OKULLAR ARASINDAKİ FARKLILIKLAR
Eğitimdeki temel eşitsizlik noktalarından biri de okullar arasındaki eşitsizliklerdir. Özel ve devlet okullarının çocuklara sundukları imkanlar temel eşitsizlik nedenlerini oluştursa da coğrafi etkenlere, ekonomik yetersizliklere ve yanlış politikalara bağlı olarak her devlet okulunda ve bölgede aynı alt yapı imkanının sağlanamaması da eğitimde fırsat eşitliğini baltalayan etkenlerden biridir. İnternetin çekmediği köy ve kasabalarda çocukların kilometrelerce yol yürüyüp dağ tepe gezerek internetin çektiği yerler araması ve büyüklerinden derslerini dinleyebilmek için cep telefonlarını istemeleri bu eşitsizliği gözler önüne sermektedir.
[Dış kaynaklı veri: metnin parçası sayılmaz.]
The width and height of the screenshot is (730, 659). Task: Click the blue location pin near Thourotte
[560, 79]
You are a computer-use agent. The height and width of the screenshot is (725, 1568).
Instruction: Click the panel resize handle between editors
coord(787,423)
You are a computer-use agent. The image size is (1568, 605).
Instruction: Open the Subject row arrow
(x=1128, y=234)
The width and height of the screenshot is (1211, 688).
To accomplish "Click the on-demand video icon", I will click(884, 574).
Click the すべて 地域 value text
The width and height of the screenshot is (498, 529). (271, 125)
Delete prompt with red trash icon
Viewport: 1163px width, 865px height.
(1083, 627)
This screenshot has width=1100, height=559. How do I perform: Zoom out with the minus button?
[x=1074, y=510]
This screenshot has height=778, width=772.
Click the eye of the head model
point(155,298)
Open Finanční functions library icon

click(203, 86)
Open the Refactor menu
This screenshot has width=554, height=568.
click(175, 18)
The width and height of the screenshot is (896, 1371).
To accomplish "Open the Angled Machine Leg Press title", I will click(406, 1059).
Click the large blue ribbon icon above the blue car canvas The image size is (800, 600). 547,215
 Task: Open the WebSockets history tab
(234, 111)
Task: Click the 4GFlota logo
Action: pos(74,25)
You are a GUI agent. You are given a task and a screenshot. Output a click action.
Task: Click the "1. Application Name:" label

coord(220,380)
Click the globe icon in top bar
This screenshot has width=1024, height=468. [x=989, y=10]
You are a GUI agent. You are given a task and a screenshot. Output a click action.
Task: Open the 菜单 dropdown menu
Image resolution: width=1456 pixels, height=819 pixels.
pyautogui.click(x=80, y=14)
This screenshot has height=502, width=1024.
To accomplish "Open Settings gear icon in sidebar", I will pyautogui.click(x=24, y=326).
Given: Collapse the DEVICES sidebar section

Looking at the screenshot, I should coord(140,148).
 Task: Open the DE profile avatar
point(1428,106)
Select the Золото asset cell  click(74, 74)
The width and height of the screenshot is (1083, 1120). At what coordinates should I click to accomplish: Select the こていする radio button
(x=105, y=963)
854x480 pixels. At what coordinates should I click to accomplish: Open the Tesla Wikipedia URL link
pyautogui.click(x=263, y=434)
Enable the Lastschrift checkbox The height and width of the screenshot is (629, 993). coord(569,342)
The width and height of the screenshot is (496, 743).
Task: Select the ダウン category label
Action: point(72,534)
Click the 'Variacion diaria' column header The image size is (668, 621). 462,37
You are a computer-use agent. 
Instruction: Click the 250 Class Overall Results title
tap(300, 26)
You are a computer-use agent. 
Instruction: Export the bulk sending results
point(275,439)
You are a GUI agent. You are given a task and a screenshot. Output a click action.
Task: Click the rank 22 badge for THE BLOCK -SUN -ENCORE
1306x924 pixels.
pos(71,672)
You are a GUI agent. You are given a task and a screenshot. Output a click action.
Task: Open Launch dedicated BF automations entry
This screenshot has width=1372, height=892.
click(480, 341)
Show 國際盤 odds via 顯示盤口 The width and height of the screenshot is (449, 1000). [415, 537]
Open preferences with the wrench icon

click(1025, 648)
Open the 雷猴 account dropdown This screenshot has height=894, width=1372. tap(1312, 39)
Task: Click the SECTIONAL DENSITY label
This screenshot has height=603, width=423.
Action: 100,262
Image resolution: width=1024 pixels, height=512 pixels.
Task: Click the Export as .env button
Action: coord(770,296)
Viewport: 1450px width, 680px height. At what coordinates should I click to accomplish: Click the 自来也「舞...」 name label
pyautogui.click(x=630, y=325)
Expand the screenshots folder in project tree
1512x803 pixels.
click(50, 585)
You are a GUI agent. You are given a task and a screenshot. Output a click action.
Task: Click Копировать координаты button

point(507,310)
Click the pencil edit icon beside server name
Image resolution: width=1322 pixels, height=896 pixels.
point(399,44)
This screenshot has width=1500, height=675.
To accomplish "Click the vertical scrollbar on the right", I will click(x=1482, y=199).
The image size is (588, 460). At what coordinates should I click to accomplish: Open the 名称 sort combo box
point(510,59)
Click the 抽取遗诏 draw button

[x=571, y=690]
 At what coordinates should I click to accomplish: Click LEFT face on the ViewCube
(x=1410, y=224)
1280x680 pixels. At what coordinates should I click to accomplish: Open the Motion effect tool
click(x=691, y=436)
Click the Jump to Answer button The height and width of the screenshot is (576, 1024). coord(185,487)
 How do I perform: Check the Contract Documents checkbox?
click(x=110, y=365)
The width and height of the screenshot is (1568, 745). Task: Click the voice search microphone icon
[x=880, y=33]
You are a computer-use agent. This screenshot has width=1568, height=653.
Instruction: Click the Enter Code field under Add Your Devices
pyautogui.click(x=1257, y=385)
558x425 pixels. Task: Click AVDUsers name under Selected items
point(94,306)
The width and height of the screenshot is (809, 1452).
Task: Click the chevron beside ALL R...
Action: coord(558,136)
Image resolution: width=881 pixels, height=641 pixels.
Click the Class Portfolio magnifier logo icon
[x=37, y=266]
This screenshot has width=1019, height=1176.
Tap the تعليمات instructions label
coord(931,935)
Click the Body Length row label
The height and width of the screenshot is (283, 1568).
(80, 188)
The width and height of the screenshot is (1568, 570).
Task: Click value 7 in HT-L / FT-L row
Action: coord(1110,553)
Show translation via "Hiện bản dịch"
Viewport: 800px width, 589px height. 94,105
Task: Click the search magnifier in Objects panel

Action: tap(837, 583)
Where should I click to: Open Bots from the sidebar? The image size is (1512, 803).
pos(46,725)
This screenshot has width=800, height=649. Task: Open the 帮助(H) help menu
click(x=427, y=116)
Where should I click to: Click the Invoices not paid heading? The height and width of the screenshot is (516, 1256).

Özel okullar öğrencinin edinmesi gereken kazanımlar doğrultusunda birçok imkanı öğrencilere ivedilikle sunarken, devlet okulları Türkiye´nin dört bir yanına eşit bir eğitim imkanı sağlamada zorluk yaşamaktadır. Bu fark uzaktan eğitim sürecinde daha da katlanmıştır. Özel okullar her gün düzenli olarak belirli bir plan çerçevesinde yapılan ders anlatımları, video çekimleri ve kurdukları sıkı kontrol mekanizmasıyla uzaktan eğitim sürecine kısa sürede adapte olabilmiştir. Devlet okulları ise uzun bir süre EBA programının sıkıntılarıyla boğuşmuş ve sık sık kesintiye uğrayarak eğitim verebilmiştir. Sonuç olarak özel okullar eğitime online olarak devam ederken, devlet okullarının büyük çoğunluğunda altyapı olmadığı için eğitimin nasıl ilerleyeceği hâlâ belirsizliğini korumaktadır.
ÇÖZÜM ÖNERİLERİ
- Eğitim finanse edilirken bölgesel farklılıklar göz önünde bulundurulmalıdır.
- Eğitimde eşitliğin sağlanması konusunda daha ciddi, Türkiye´nin koşullarına ve alt yapısına uygun daha kararlı bir siyasi irade oluşturulmalıdır.
- Uzaktan eğitime erişim imkanı bulunmayan öğrencilere valilikler, belediyeler STK´lar ve iş insanlarının da desteğiyle ivedilikle tablet ve bilgisayar yardımı sağlanmalıdır.
- Özellikle hiç vaka bulunmayan kırsal yerleşim yerlerindeki okulların öncelikli olarak açılması sağlanmalıdır.
- Derslik sayısı artırılarak her çocuğun daha nitelikli bir eğitim alması sağlanmalıdır.